PROBLEM
Take from the material every line containing the string "next" and copy it.

DATA
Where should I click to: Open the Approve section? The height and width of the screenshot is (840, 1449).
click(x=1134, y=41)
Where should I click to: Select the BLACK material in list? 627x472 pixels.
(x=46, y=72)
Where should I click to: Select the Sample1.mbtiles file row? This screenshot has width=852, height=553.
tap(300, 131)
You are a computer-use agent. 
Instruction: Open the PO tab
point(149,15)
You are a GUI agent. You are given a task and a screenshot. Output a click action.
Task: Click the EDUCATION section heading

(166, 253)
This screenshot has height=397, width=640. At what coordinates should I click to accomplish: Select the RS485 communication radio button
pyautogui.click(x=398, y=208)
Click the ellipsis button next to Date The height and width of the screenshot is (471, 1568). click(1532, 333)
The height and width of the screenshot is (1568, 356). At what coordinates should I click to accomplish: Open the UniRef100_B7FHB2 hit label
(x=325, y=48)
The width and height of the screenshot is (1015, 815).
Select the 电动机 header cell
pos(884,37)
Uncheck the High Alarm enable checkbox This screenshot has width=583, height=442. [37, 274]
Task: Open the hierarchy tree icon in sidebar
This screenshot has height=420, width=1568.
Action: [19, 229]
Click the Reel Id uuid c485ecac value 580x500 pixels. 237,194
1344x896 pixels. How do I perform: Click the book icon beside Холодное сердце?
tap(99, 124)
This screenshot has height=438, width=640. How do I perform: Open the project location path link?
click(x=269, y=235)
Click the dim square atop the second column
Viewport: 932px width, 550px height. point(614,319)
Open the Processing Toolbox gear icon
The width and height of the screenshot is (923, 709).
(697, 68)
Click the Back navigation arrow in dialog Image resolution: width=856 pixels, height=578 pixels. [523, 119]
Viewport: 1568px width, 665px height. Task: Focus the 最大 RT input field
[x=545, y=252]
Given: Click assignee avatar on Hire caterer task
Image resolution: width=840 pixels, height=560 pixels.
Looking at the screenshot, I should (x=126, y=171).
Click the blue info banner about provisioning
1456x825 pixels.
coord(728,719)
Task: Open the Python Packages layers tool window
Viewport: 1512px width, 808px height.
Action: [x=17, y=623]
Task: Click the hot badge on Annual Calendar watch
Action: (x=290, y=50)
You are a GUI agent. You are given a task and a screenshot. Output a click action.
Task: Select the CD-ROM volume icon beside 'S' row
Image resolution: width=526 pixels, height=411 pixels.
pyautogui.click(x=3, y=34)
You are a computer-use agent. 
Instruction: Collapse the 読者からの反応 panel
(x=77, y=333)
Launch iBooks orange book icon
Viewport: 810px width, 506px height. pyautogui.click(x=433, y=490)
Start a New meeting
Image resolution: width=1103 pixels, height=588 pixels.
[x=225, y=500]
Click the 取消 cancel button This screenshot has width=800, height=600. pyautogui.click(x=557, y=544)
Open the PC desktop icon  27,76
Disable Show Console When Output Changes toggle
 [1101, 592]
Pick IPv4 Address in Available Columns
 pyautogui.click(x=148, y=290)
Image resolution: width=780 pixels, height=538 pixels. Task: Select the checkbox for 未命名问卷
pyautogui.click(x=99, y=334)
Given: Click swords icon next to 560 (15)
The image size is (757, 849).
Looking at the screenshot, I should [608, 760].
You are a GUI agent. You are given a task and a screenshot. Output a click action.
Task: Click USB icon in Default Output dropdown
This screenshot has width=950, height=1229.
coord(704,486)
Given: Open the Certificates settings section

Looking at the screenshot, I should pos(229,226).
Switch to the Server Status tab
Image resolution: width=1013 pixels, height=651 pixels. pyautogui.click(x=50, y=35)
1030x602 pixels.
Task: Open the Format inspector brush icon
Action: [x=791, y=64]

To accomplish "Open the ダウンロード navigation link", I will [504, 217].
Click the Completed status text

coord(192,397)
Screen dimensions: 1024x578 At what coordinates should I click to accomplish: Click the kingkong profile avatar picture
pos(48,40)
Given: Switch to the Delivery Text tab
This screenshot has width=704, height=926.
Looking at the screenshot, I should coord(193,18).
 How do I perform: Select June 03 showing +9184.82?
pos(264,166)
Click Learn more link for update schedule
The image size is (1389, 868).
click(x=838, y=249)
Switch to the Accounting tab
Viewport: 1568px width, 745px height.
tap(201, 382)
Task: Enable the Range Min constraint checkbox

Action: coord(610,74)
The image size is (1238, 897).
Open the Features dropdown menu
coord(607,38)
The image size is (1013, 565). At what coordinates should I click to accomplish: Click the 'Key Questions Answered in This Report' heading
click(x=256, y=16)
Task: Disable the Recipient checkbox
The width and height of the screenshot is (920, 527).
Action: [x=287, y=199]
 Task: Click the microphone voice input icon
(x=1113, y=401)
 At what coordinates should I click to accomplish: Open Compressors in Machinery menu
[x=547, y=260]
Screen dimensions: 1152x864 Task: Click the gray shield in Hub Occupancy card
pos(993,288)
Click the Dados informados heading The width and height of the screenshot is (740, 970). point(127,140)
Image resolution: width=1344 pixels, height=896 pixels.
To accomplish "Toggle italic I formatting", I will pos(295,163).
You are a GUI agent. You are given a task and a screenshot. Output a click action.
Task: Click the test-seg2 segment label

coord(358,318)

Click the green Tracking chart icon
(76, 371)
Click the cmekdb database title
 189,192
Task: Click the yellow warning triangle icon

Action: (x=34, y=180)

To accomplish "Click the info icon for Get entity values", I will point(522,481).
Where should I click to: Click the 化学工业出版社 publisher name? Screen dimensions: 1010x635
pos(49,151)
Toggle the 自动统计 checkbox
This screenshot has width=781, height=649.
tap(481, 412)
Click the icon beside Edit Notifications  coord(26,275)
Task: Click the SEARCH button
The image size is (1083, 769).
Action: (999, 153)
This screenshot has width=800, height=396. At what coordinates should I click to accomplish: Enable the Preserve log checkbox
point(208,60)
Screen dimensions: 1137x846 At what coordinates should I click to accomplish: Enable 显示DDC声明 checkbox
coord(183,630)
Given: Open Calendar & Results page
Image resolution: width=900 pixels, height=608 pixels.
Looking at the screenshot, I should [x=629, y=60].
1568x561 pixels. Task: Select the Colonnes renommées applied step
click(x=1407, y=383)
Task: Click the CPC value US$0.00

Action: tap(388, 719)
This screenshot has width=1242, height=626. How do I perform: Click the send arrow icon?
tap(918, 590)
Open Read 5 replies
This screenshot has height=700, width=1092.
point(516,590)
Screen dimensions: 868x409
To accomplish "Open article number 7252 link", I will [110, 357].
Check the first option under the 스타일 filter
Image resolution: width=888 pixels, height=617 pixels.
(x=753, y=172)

WRITTEN SOLUTION
Click the ellipsis button next to Date The height and width of the screenshot is (471, 1568). click(1532, 333)
Given: Click swords icon next to 560 (15)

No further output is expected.